Publicacao/Comunicacao
Intimação
Apelação Cível Nº 5033111-84.2024.4.02.5001/ES
RELATOR: Desembargador Federal GUILHERME CALMON NOGUEIRA DA GAMA
APELANTE: VALDIR BARBOZA (AUTOR)
ADVOGADO(A): JUAO VITOR SANTOS SILVA (OAB ES031022)
EMENTA
APELAÇÃO CÍVEL. DIREITO PROCESSUAL CIVIL. RESPONSABILIDADE CIVIL DO ESTADO. INTERNAÇÃO COMPULSÓRIA DE PORTADORES DE HANSENÍASE. DANOS MORAIS. IMPRESCRITIBILIDADE. NÃO OCORRÊNCIA. IMPROVIMENTO.
I. Caso em exame
1. Apelação interposta em face de sentença que reconheceu a prescrição do direito do autor de pleitear reparação por danos morais, em razão de suposto afastamento de seus irmãos pela política de isolamento e internação compulsórios de pessoas atingidas pela hanseníase no Brasil.
II. Questão em discussão
2. A questão em discussão consiste em saber se ocorreu a prescrição do direito de pleitear reparação por danos morais contra a Fazenda Pública e se a situação decorrente das políticas de isolamento de pessoas com hanseníase configura uma hipótese de imprescritibilidade.
III. Razões de decidir
3. O direito do autor de pleitear reparação por danos morais contra a Fazenda Pública encontra-se fulminado pela prescrição quinquenal. O art. 1º do Decreto n.º 20.910/1932 estabelece o prazo de cinco anos para qualquer direito ou ação contra a Fazenda Pública, entendimento pacífico do STJ, conforme REsp 1169082/PR. Considerando que os fatos danosos ocorreram na década de 1990 e a ação foi ajuizada em outubro de 2024, o prazo prescricional foi superado.

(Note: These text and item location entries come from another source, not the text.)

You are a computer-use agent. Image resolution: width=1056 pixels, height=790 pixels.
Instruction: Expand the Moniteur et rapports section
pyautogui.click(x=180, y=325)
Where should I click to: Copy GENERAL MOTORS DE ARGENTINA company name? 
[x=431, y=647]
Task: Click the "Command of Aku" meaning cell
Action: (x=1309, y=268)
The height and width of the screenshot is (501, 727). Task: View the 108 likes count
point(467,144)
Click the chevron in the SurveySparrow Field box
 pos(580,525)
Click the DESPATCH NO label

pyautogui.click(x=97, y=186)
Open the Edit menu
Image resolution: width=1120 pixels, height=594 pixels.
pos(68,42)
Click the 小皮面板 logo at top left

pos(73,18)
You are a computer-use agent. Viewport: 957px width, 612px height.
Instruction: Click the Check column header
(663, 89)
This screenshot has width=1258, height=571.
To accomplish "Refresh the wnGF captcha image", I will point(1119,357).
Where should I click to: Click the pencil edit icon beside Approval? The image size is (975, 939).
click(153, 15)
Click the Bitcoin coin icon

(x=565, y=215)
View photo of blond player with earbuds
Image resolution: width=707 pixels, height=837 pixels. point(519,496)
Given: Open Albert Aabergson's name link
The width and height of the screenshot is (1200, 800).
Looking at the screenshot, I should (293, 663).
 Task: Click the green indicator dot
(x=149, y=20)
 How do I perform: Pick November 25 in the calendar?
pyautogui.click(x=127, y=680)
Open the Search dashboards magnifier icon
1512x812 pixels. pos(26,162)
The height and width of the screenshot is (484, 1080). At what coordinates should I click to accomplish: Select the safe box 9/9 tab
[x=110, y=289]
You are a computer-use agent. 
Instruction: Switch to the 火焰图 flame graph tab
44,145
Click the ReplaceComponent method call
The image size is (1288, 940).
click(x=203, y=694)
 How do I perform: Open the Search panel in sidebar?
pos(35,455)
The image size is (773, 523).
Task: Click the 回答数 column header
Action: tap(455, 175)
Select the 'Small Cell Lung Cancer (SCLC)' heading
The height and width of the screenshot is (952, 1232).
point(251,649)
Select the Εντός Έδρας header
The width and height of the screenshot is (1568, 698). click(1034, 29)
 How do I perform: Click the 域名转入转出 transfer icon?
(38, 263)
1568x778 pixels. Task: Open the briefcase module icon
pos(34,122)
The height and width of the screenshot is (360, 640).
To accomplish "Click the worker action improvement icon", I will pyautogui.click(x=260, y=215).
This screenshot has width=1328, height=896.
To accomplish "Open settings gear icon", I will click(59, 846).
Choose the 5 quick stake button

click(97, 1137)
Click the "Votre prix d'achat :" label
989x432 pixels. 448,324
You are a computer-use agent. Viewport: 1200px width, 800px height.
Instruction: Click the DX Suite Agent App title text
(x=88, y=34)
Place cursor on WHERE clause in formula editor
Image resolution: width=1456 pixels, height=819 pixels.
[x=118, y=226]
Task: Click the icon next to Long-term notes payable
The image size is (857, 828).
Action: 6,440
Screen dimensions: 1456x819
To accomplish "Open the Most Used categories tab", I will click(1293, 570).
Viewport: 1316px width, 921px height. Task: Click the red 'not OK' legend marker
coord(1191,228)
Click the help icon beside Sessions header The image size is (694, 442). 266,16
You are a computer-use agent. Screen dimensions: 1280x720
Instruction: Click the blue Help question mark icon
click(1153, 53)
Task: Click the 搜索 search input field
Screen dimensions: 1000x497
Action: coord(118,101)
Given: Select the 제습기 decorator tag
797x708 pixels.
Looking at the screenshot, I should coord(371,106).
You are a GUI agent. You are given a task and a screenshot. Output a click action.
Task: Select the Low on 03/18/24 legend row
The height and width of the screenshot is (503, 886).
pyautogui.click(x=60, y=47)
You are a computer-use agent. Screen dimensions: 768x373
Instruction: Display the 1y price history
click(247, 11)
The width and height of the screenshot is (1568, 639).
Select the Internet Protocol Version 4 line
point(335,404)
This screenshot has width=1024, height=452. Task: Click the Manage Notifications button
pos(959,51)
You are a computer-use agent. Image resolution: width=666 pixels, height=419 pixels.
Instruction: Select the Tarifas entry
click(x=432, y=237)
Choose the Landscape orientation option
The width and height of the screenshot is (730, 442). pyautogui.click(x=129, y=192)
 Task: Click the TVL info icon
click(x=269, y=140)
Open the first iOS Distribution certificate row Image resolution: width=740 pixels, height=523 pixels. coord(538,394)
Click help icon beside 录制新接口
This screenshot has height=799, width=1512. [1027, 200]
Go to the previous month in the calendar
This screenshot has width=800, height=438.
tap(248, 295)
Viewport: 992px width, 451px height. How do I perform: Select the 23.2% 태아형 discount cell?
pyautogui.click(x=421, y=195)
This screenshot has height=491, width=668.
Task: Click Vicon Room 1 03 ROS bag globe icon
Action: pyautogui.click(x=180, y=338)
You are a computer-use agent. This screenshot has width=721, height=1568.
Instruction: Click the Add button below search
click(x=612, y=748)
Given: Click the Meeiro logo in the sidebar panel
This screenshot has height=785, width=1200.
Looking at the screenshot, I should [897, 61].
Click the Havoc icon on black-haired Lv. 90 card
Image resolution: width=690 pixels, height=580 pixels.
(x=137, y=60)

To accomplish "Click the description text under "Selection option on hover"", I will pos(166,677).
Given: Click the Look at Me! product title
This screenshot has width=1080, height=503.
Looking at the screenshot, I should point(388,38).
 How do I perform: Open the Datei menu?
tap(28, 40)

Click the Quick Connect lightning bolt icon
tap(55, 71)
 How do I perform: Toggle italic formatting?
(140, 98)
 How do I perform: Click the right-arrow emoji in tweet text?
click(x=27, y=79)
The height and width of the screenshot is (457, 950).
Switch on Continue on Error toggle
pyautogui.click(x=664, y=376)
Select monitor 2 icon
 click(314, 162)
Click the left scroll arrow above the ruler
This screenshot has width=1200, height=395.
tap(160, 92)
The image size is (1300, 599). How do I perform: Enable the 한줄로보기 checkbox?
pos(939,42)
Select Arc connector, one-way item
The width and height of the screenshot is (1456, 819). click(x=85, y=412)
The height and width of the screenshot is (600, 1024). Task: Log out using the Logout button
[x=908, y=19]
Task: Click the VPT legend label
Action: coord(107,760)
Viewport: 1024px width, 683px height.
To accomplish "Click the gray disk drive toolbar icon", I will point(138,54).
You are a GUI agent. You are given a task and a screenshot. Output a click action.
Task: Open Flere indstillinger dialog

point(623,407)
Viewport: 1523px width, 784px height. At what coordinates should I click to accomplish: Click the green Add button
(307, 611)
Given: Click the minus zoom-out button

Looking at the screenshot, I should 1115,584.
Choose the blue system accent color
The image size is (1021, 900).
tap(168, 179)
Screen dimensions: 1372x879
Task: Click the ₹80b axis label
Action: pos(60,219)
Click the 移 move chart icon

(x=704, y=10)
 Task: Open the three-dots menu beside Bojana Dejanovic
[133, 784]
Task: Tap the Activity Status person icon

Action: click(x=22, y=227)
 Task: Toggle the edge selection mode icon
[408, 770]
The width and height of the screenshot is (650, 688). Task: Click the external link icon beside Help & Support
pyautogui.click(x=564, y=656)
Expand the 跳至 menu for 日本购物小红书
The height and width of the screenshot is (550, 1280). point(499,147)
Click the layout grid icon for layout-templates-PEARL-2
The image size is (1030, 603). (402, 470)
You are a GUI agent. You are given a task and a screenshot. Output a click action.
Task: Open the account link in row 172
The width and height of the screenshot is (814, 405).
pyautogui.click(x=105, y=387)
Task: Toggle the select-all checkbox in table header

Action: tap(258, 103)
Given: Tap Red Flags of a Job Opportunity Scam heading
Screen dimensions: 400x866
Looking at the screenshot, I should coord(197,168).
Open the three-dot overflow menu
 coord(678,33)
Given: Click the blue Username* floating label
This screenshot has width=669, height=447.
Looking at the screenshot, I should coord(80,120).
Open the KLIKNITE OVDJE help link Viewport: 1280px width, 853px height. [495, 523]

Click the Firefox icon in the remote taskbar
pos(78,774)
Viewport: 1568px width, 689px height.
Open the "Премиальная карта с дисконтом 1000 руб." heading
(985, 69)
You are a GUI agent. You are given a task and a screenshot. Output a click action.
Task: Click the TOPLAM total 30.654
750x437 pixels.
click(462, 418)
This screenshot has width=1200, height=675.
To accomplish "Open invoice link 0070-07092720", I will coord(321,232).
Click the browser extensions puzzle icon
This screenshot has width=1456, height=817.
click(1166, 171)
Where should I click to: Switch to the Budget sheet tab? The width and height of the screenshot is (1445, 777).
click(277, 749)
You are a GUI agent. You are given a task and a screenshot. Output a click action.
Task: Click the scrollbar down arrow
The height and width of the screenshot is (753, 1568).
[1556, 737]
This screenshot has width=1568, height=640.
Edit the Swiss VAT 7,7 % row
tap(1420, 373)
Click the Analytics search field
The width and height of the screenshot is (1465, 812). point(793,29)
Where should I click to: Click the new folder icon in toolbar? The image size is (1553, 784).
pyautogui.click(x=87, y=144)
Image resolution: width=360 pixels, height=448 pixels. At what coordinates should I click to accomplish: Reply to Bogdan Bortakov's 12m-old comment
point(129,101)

4. As políticas de saúde pública para hanseníase, apesar de seus efeitos danosos, não se enquadram nas exceções de imprescritibilidade, que são reservadas a casos de violações sistemáticas e deliberadas de direitos humanos por regimes de exceção. A responsabilidade estatal neste contexto decorre de gestão de saúde pública, não de supressão do acesso à justiça por opressão política, o que mantém a aplicação da prescrição.
IV. Dispositivo
5. Recurso de apelação conhecido e desprovido. Tese de julgamento: "A pretensão relativa à reparação de possível dano moral em razão da política pública de internação compulsória pela hanseníase se submete ao prazo de prescrição do Decreto n. 20.910/32".
Dispositivos relevantes citados: Decreto n.º 20.910/1932, art. 1º; CPC/2015, art. 85, § 1º; CPC/2015, art. 85, § 2º; CPC/2015, art. 85, § 3º; CPC/2015, art. 85, § 6º; CPC/2015, art. 85, § 11; e CPC/2015, art. 98, § 3º.
Jurisprudência relevante citada: STJ, AgRg no REsp 1.117.531/RS, Rel. Min. Herman Benjamin, Segunda Turma, DJe de 11.12.2009; STJ, REsp 692.204/RJ, Rel. Min. Teori Albino Zavascki, Primeira Turma, DJ de 13.12.2007; e STJ, REsp 1169082/PR, Rel. Ministro MAURO CAMPBELL MARQUES, SEGUNDA TURMA, julgado em 05/08/2010, DJe 01/09/2010.
ACÓRDÃO
Vistos e relatados estes autos em que são partes as acima indicadas, a Egrégia 6ª Turma Especializada do Tribunal Regional Federal da 2ª Região decidiu, por unanimidade, CONHECER E NEGAR PROVIMENTO à apelação, nos termos do relatório, votos e notas de julgamento que ficam fazendo parte integrante do presente julgado.
Rio de Janeiro, 12 de fevereiro de 2026.